§ **TASK BRIEF**: Set down each line of the material that follows, exactly, with no pictures.

§ **ENTRIES PROVIDED**:
────────────────────────────────────────

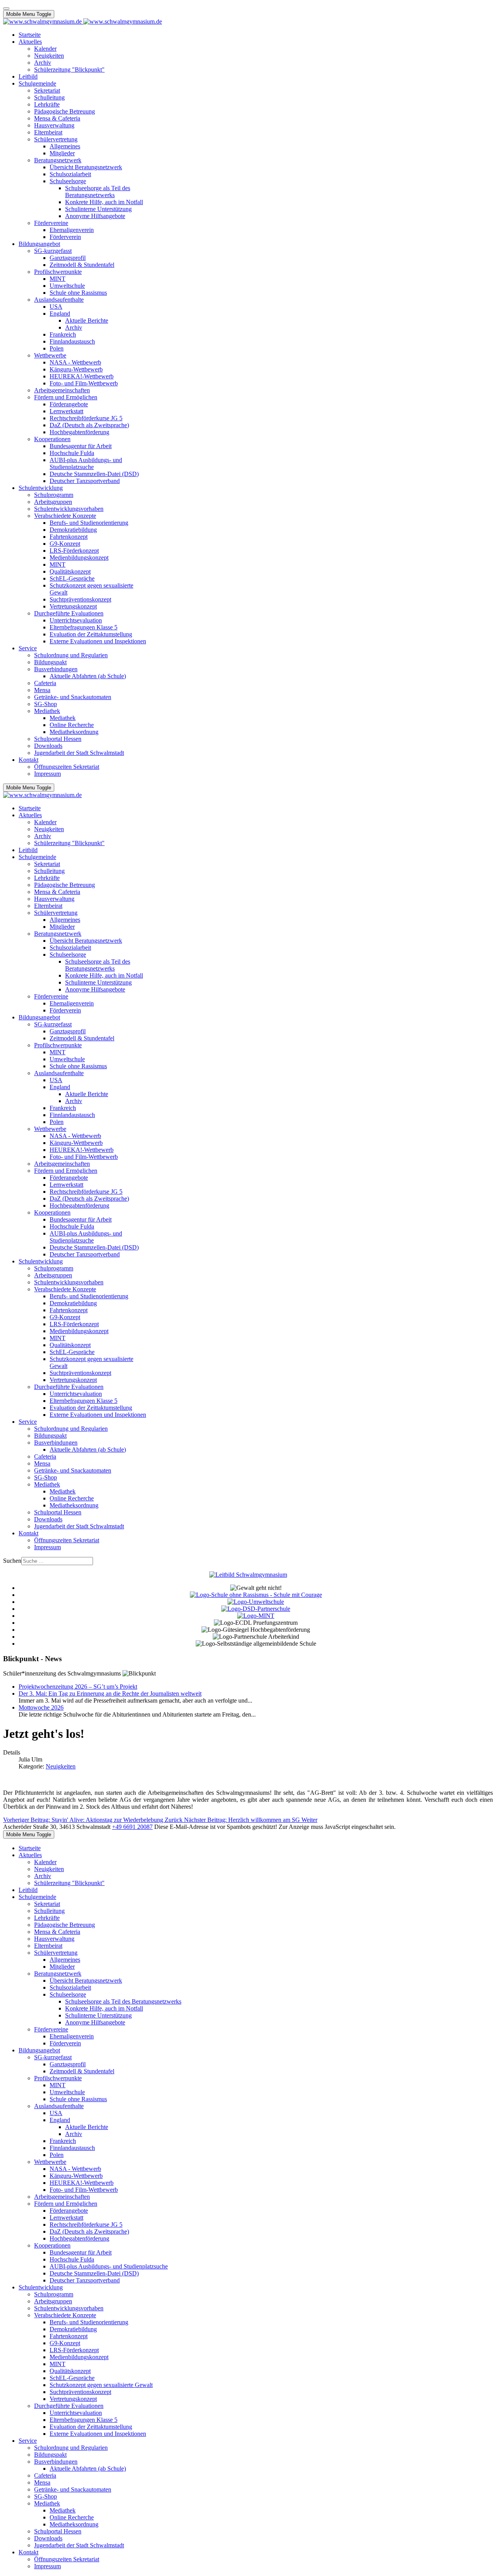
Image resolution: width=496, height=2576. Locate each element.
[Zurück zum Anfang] (6, 8)
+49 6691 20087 (132, 1826)
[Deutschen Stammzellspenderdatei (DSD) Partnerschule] (255, 1608)
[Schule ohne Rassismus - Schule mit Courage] (256, 1594)
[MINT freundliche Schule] (255, 1615)
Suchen (12, 1560)
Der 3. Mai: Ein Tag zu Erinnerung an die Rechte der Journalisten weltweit (110, 1693)
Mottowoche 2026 (41, 1707)
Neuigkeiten (61, 1766)
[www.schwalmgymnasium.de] (82, 21)
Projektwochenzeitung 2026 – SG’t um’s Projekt (78, 1686)
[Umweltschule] (255, 1601)
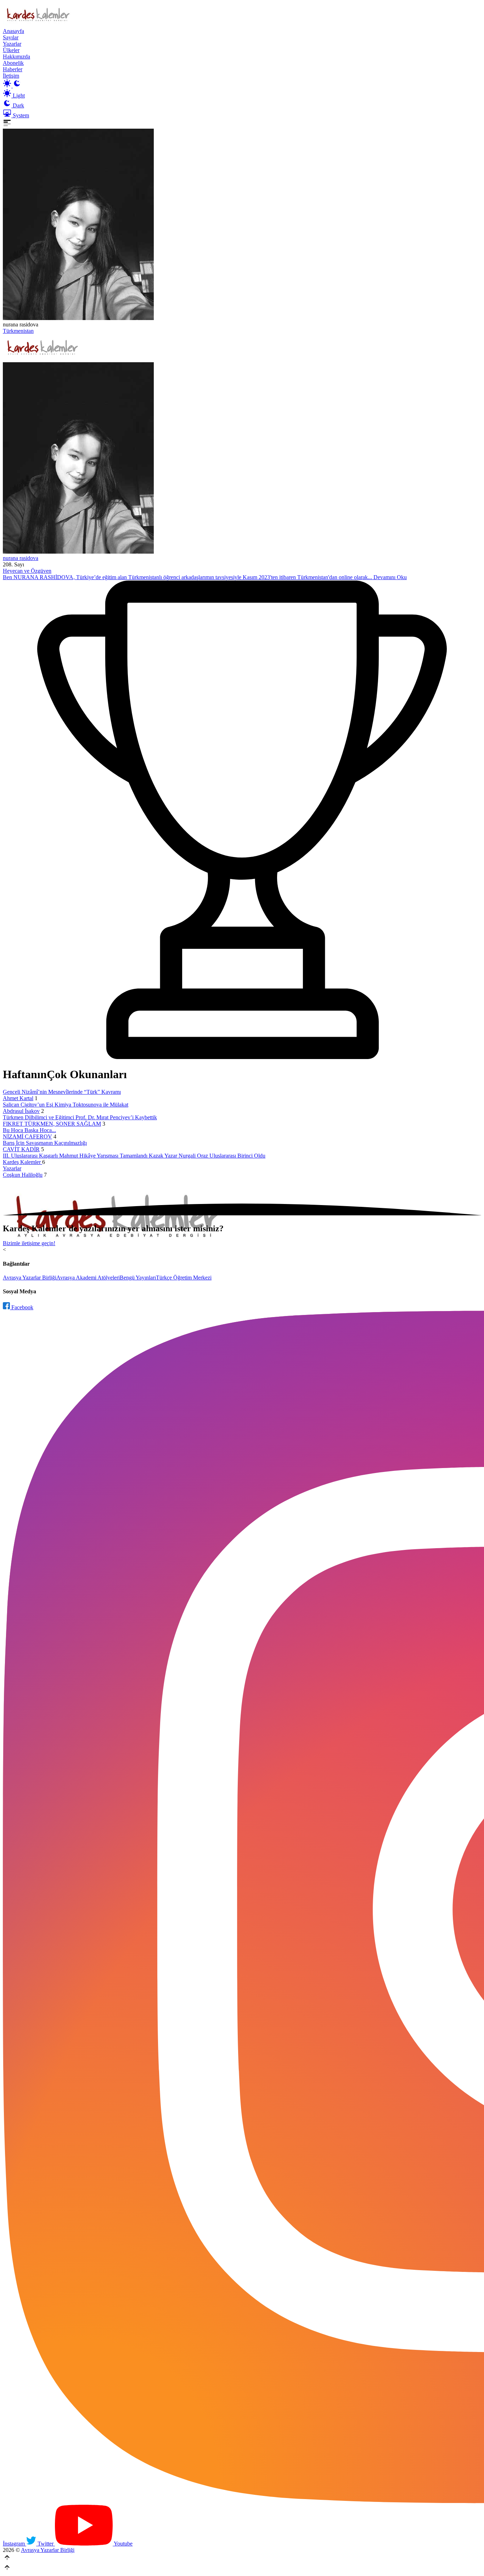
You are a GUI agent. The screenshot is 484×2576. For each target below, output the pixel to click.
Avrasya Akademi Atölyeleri (88, 1278)
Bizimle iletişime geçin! (29, 1243)
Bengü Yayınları (138, 1278)
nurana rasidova (20, 558)
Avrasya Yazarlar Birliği (29, 1278)
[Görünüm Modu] (12, 86)
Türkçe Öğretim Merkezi (184, 1278)
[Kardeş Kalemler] (242, 458)
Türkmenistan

────────────────────────────────────────

§ **YOUR SOLUTION**:
Image resolution: width=496, height=2576. Locate each element.
[Zurück zum Anfang] (6, 8)
+49 6691 20087 (132, 1826)
[Deutschen Stammzellspenderdatei (DSD) Partnerschule] (255, 1608)
[Schule ohne Rassismus - Schule mit Courage] (256, 1594)
[MINT freundliche Schule] (255, 1615)
Suchen (12, 1560)
Der 3. Mai: Ein Tag zu Erinnerung an die Rechte der Journalisten weltweit (110, 1693)
Mottowoche 2026 (41, 1707)
Neuigkeiten (61, 1766)
[www.schwalmgymnasium.de] (82, 21)
Projektwochenzeitung 2026 – SG’t um’s Projekt (78, 1686)
[Umweltschule] (255, 1601)
You are a GUI agent. The screenshot is 484×2576. For each target below, output the pixel to click.
Avrasya Akademi Atölyeleri (88, 1278)
Bizimle iletişime geçin! (29, 1243)
Bengü Yayınları (138, 1278)
nurana rasidova (20, 558)
Avrasya Yazarlar Birliği (29, 1278)
[Görünüm Modu] (12, 86)
Türkçe Öğretim Merkezi (184, 1278)
[Kardeş Kalemler] (242, 458)
Türkmenistan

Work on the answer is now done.